Can the decoder in a transformer model be parallelized like the encoder?

Question

Can the decoder in a transformer model be parallelized like the encoder?

As far as I understand, the encoder has all the tokens in the sequence to compute the self-attention scores. But for a decoder, this is not possible (in both training and testing), as self-attention is calculated based on previous timestep outputs. Even if we consider some techniques, like teacher forcing, where we are concatenating expected output with obtained, this still has a sequential input from the previous timestep.

In this case, apart from the improvement in capturing long-term dependencies, is using a transformer-decoder better than say an LSTM, when comparing purely on the basis of parallelization?

Answer 1

Can the decoder in a transformer model be parallelized like the encoder?

Generally NO:

Your understanding is completely right. In the decoder, the output of each step is fed to the bottom decoder in the next time step, just like an LSTM.

Also, like in LSTMs, the self-attention layer needs to attend to earlier positions in the output sequence in order to compute the output. Which makes straight parallelisation impossible.

However, when decoding during training, there is a frequently used procedure which doesn't take the previous output of the model at step t as input at step t+1, but rather takes the ground truth output at step t. This procudure is called 'Teacher Forcing' and makes the decoder parallelised during training. You can read more about it here.

And For detailed explanation of how Transformer works I suggest reading this article: The Illustrated Transformer.

Is using a transformer-decoder better than say an lstm when comparing purely on the basis of parallelization?

YES:

Parallelization is the main drawback of RNNs in general. In a simple way, RNNs have the ability to memorize but not parallelize while CNNs have the opposite. Transformers are so powerful because they combine both parallelization (at least partially) and memorizing.

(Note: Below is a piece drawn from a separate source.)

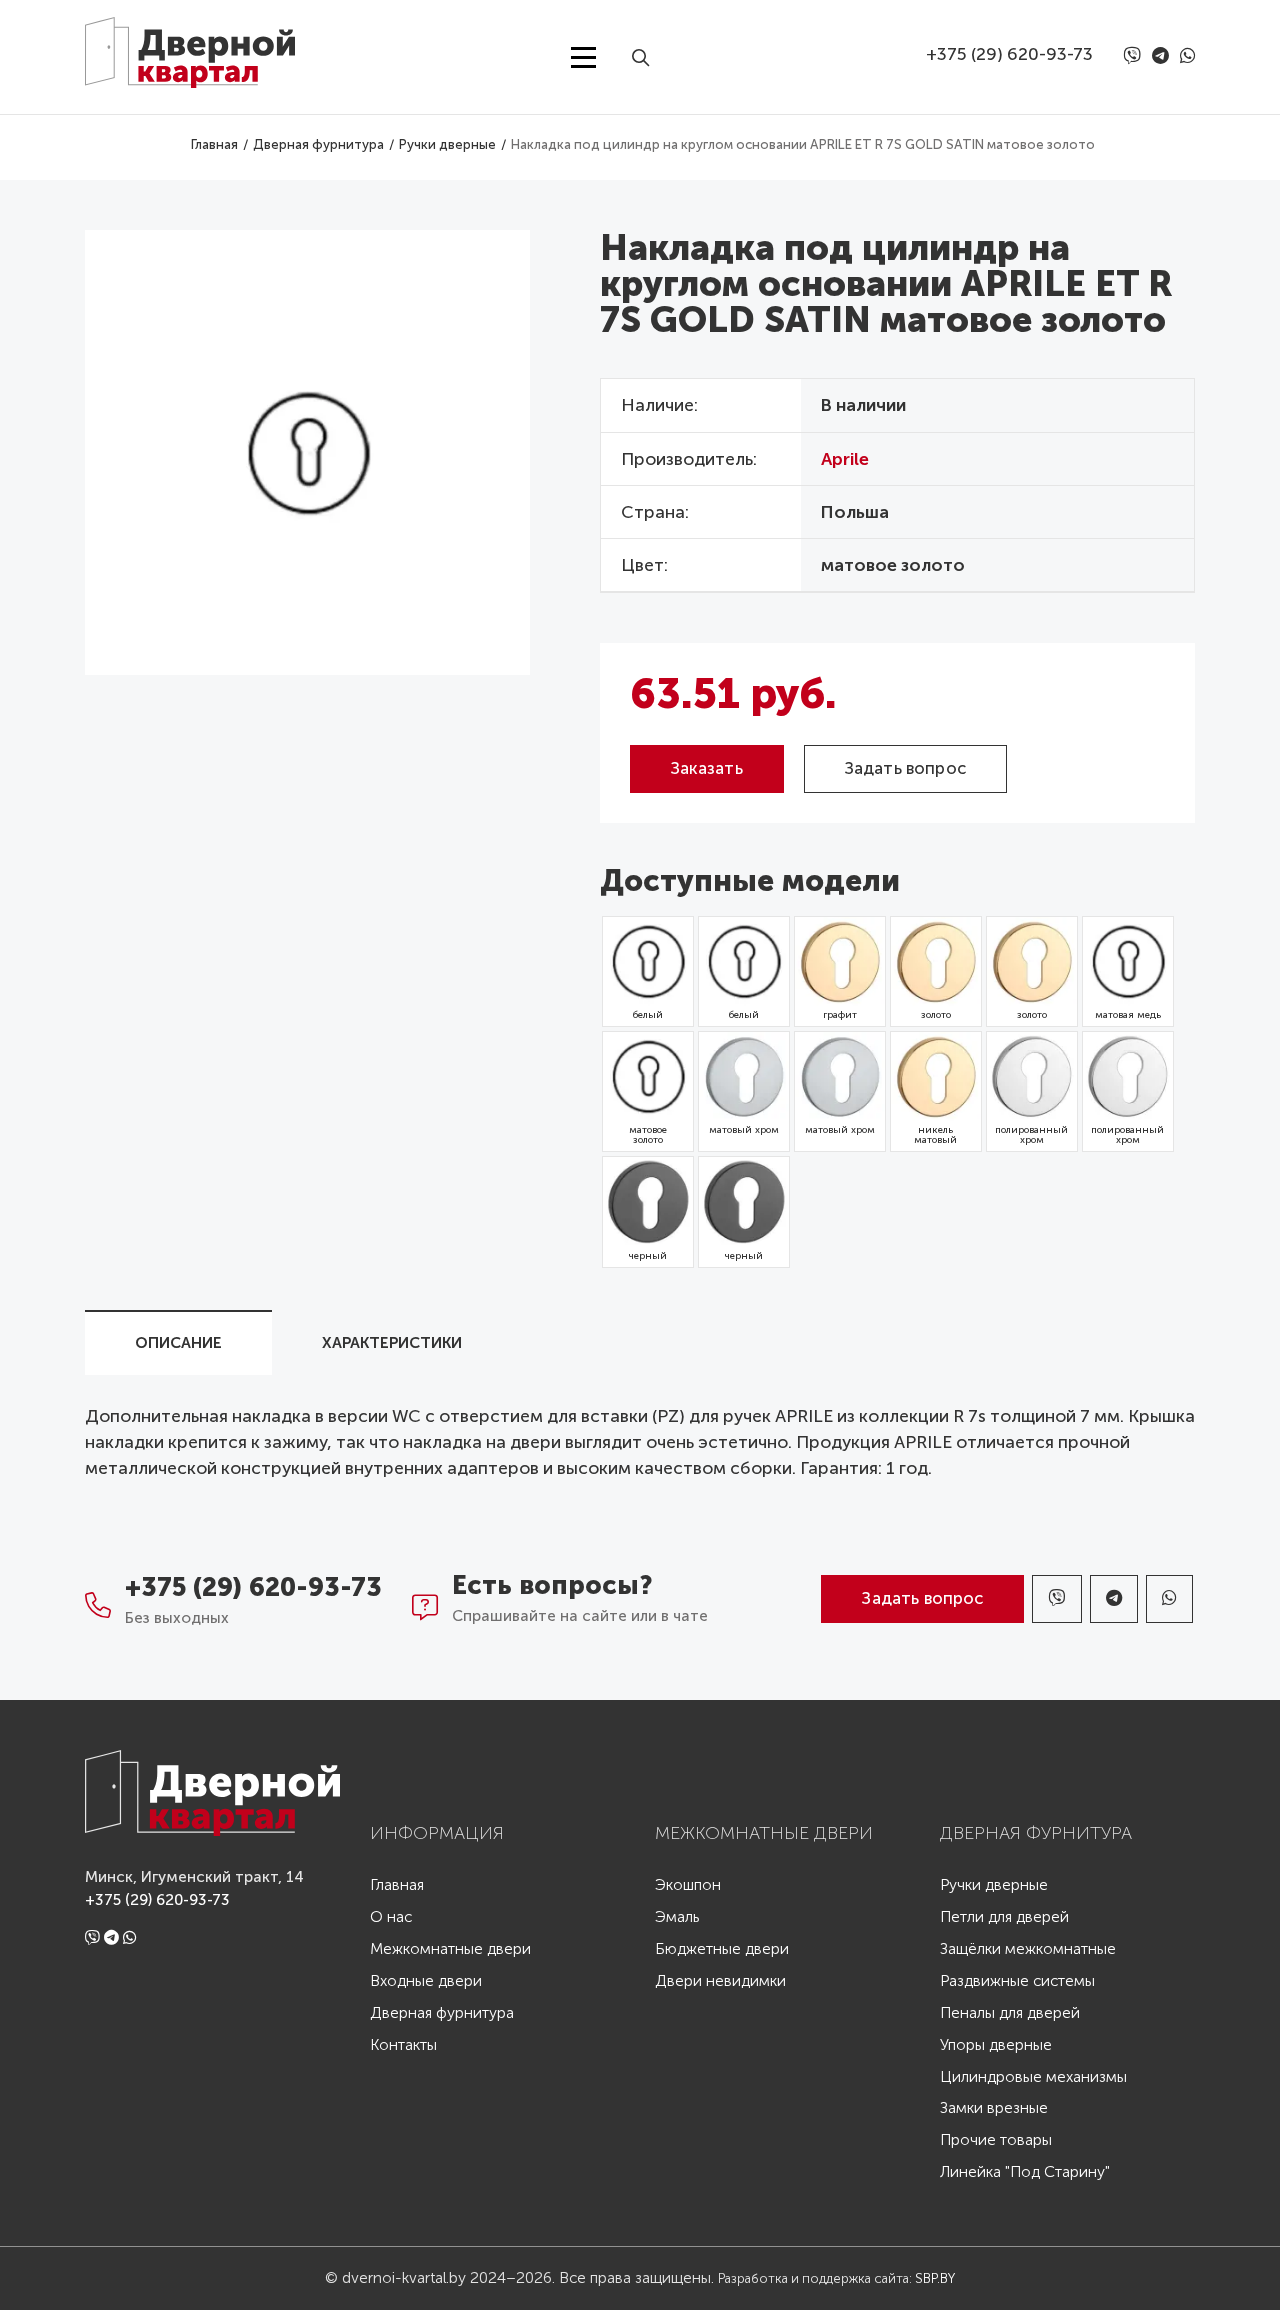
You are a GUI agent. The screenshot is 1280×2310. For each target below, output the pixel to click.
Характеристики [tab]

In Natural Language Processing for example, where RNNs are used to be so effective, if you take a look at GLUE leaderboard you will find that most of the world leading algorithms today are Transformer-based (e.g BERT by GOOGLE, GPT by OpenAI..)

For better understanding of why Transformers are better than CNNs I suggest reading this Medium article: How Transformers Work.

Answer 2

Can the decoder in a transformer model be parallelized like the encoder?

The correct answer is: computation in a Transformer decoder can be parallelized during training, but not during actual translation (or, in a wider sense, generating output sequences for new input sequences during a testing phase).

What exactly is parallelized?

Also, it's worth mentioning that "parallelization" in this case means to compute encoder or decoder states in paralllel for all positions of the input sequence. Parallelization over several layers is not possible: the first layer of a multi-layer encoder or decoder still needs to finish computing all positions in parallel before the second layer can start computing.

Why can the decoder be parallelized position-wise during training?

For each position in the input sequence, a Transformer decoder produces a decoder state as an output. (The decoder state is then used to eventually predict a token in the target sequence.)

In order to compute one decoder state for a particular position in the sequence of states, the network consumes as inputs: 1) the entire input sequence and 2) the target words that were generated previously.

During training, the target words generated previously are known, since they are taken from the target side of our parallel training data. This is the reason why computation can be factored over positions.

During inference (also called "testing", or "translation"), the target words previously generated are predicted by the model, and computing decoder states must be performed sequentially for this reason.

Comparison to RNN models

While Transformers can parallelize over input positions during training, an encoder-decoder model based on RNNs cannot parallelize positions. This means that Transformers are generally faster to train, while RNNs are faster for inference.

This observation leads to the nowadays common practice of training Transformer models and then using sequence-level distillation to learn an RNN model that mimicks the trained Transformer, for faster inference.

Answer 3

Can't see that this has been mentioned yet - there are ways to generate text non-sequentially using a non-autoregressive transformer, where you produce the entire response to the context at once. This typically produces worse accuracy scores because there are interdependencies within the text being produced - a model translating "thank you" could say "vielen danke" or "danke schön" but whereas an autoregressive model can know which word to say next based on previous decoding, a non-autoregressive model can't do this, so also could produce "danke danke" or "vielen schön". There is some research that suggests you can close in on the accuracy gap though: https://arxiv.org/abs/2012.15833.

Answer 4

Pytorch implemintation of TransformerDecoderLayer doesn't use predicted output of itself (can use or not labels) but predict all sequence at once. BUT if you are using stack of TransformerDecoderLayers (num of Decoders > 1) they use output of previous layer even if tgt sequence (teacher forcing) is used.